Trödelt mal ein bisschen rum!
Weniger Arbeit, mehr Freizeit. Der britische Autor und Faulpelz Tom Hodgkinson singt ein Loblied auf den Müßiggang.
London. Er ist das Feindbild aller Arbeitsbienen, Über-Involvierten und Streber: Für Tom Hodgkinson, Herausgeber der Zeitschrift „Der Müßiggänger“ hat das Leben einen Hauch von Urlaub. Kein Wunder, dass es Wochen braucht, um den Profi-Faulpelz zum Gespräch zu bewegen.
Herr Hodgkinson, der Sommer als Zeit der Muße verschwindet. Vor und nach dem Urlaub ist die Arbeitslast doppelt so hoch. Und erst der Stress einer langen Reise . . .
Tom Hodgkinson: . . . Moment, ich muss mir erst mal eine Tasse Tee holen (verschwindet, kommt wieder, schlürft laut) . . . Das Problem ist, dass die meisten Leute das ganze Jahr extrem viel arbeiten und dann zwei Wochen am Strand sitzen und gar nichts tun. Wie bizarr! Sie wären entspannter, wenn sie es andersherum halten würden. In die Arbeit muss immer auch Muße eingebracht werden, Kollegen sollten Freunde sein. Wer Job und Freizeit als Gegensätze begreift, wird sich immer gestresst fühlen.
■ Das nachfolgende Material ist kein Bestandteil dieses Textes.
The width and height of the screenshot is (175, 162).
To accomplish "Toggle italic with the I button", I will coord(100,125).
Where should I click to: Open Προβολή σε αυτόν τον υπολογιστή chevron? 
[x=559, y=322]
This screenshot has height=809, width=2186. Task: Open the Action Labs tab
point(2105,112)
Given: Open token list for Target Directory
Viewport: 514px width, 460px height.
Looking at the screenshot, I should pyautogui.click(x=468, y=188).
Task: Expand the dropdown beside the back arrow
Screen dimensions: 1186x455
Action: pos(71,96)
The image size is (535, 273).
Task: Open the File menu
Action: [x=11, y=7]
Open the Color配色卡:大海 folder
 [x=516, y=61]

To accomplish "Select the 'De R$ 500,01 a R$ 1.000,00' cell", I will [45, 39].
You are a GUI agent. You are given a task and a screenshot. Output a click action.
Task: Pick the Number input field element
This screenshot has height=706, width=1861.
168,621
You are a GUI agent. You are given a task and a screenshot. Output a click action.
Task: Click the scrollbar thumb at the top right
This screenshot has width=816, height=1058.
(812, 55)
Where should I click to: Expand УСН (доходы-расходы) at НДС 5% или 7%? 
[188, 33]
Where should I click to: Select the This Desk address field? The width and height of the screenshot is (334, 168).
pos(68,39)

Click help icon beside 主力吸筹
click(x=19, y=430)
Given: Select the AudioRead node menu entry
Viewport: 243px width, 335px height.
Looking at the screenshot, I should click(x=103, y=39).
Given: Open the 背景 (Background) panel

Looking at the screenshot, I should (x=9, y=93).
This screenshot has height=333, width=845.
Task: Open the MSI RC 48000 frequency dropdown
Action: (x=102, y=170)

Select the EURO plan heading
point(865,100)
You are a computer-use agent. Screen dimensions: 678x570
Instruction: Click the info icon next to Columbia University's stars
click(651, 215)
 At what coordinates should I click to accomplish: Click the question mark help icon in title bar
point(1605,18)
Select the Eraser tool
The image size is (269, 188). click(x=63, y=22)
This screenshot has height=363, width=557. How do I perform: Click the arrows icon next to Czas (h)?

Hodgkinson: Stimmt, Dreh- und Angelpunkt ist die Frage nach der eigenen Freiheit und wer sie kontrolliert. Lohnsklaven, die gern zwölf Stunden am Tag schuften, will ich nicht bekehren. Doch die meisten würden, wären sie vermögend, nicht freiwillig in ihren Job zurückkehren. Sie arbeiten also nicht für ihr persönliches Glück oder ein höheres Ziel, sondern weil sie meinen, in einer Falle zu stecken. Wenn sie aber aus dem Hamsterrad aussteigen und — wie im Urlaub — wieder Herr ihrer Zeit wären, dann gäbe es gar nicht diese große Sehnsucht nach Ferien. Ihr Leben wäre wie ein einziger, langer Urlaub!
Wie funktioniert das mit dem Schlaraffenleben?
Hodgkinson: Man muss sein Leben wie ein Unternehmen führen, alle Ausgaben minimieren. Hypotheken, teure Autos, Klamotten, Leben in einer teuren Metropole — all das muss nicht sein. Die beste Alternative zum fremdbestimmten Alltag ist es dann, sich selbstständig zu machen. Das ist sicher auch kein einfaches Leben, aber ich sage auch nicht, dass Muße einfach ist. Nur wenn Sie selbst entscheiden, was sie tun, wird es Ihnen mehr Freude bereiten. Und wenn es gerade nichts zu tun gibt, müssen Sie auch nicht im Büro rumhängen. Stattdessen kann ein Selbstständiger sich einfach ins Gras legen und Ukulele spielen.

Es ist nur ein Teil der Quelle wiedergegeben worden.